--- Цитируемый текст ---

К счастью, и в России недавно появился Клуб научных журналистов (nauchnik.ru), и его деятельность уже вызывает уважение. Открываются возможности для стажировок (за счет западных грантов), созданы курсы научных журналистов при бюро научных новостей (например, Информнаука), изредка проводятся встречи ученых и журналистов. Одна из них состоялась 23 октября 2008 г. в Москве, в Президент-Отеле. Этот круглый стол журналистов, пишущих о науке, и ученых-популяризаторов организовал общественный Фонд содействия отечественной науке. Тема дискуссии была вполне провоцирующая — «Как сделать науку нескучной для обывателя». Ведь кто такой обыватель? В современном понимании это (цитирую по словарю Ожегова) «человек, лишенный общественного кругозора, живущий только мелкими личными интересами». Характерные обороты речи: Превратиться в обывателя. Безнадежный обыватель. И вот этому человеку мы хотим рассказать о науке? Да ещё так, чтобы ему было не скучно? Сначала мне эта тема показалась унизительной: какое нам дело до обывателя, а ему — до нашей науки! Но разговор получился интересный и обоюдополезный. Лично я вынес из него мысль, что от нас журналистам нужны новые, неожиданные темы.

г) новые темы обычно приходят с опытом, а в научной журналистике в основном работают молодые люди. Долг ученого, тем более — опытного лектора, популяризатора, в том, чтобы предлагать журналистам новые направления мысли, неожиданные повороты темы, способные увлечь новую аудиторию, ранее не охваченную интересом к науке.

Разумеется, когда пишешь, приятно представлять себе любознательного, активного читателя, с нетерпением ждущего твоего рассказа. Но идеальный читатель встречается редко. Ни ученый, ни тем более журналист не должны считать недостойным для себя работать для широкого читателя, и не только для того, чтобы увеличить тираж и гонорар. Мой опыт показывает, что нелюбознательного читателя (зрителя, слушателя) в природе нет. Просто надо показать человеку то, что лично для него приоткроет новую сторону жизни, даст новый поворот мысли. При этом сенсацией может стать не сиюминутная новость, не происшествие сегодняшнего дня, а давно известный (но не ему!) факт.

Помню такой случай: в 1980-е годы я активно читал лекции от Общества «Знание», ездил по всей стране, и занесло меня как-то в очень глухое месте, в сельский район. Лекцию пришлось читать в подсобной комнате коровника. Передо мной сидело два десятка усталых доярок и один зоотехник в первом ряду. Я рассказывал об исследовании планет и космических полетах. Слушали рассеянно: тема была далекая от жизни вообще и от их жизни — особенно. И вот в одной из фраз у меня промелькнуло: «…когда люди были на Луне…». Вздернутые брови зоотехника насторожили меня. Я остановился и спросил: «Вы знаете, конечно, что 15 лет назад на Луну летали люди?». А вместо ответа услышал вопрос зоотехника: «Наши?» — с надеждой спросил. «Нет, — ответил я. — Американцы». «Да ты что…» — выдохнула вся аудитория. Люди поняли, что нечто важное и общеизвестное прошло мимо них незамеченным. Глаза их загорелись, дальше слушали лекцию очень внимательно.

--- Исходные материалы ---
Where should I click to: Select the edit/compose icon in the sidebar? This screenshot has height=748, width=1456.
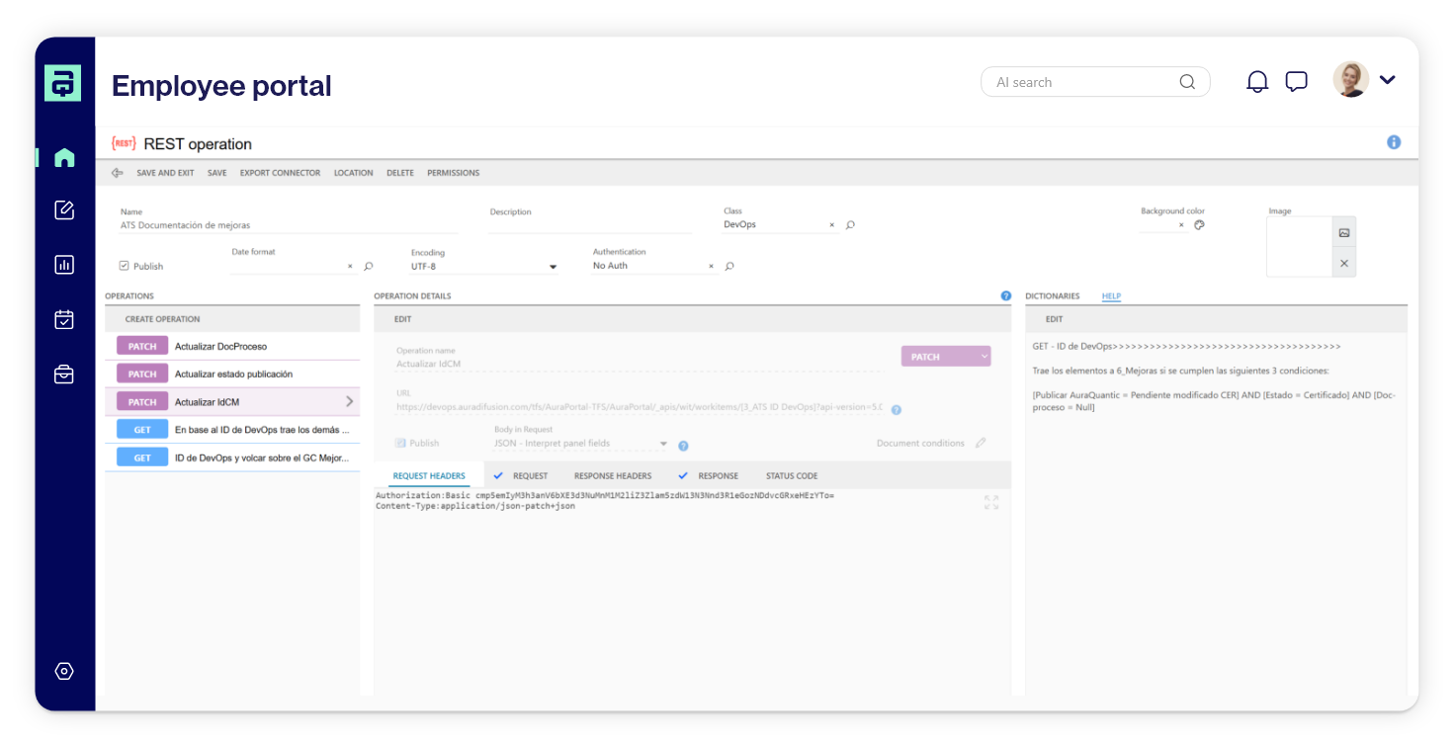point(63,210)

--- Задание 1 ---
Обновите фрагмент цитируемого текста, который начинается со слов «Разумеется, когда пишешь, приятно» и заканчивается словами «не ему!) факт.», заменив «гонорар» на «заработок».
--- Задание 2 ---
Ответьте по цитируемому тексту:
(а) Когда и где состоялась упомянутая встреча ученых и журналистов?
(б) О чем рассказывал лектор в подсобной комнате коровника?
(в) Кто в основном работает в научной журналистике?

--- Результат 1 ---
Разумеется, когда пишешь, приятно представлять себе любознательного, активного читателя, с нетерпением ждущего твоего рассказа. Но идеальный читатель встречается редко. Ни ученый, ни тем более журналист не должны считать недостойным для себя работать для широкого читателя, и не только для того, чтобы увеличить тираж и заработок. Мой опыт показывает, что нелюбознательного читателя (зрителя, слушателя) в природе нет. Просто надо показать человеку то, что лично для него приоткроет новую сторону жизни, даст новый поворот мысли. При этом сенсацией может стать не сиюминутная новость, не происшествие сегодняшнего дня, а давно известный (но не ему!) факт.

--- Результат 2 ---
(а) 23 октября 2008 г. в Москве, в Президент-Отеле.
(б) Об исследовании планет и космических полетах.
(в) Молодые люди.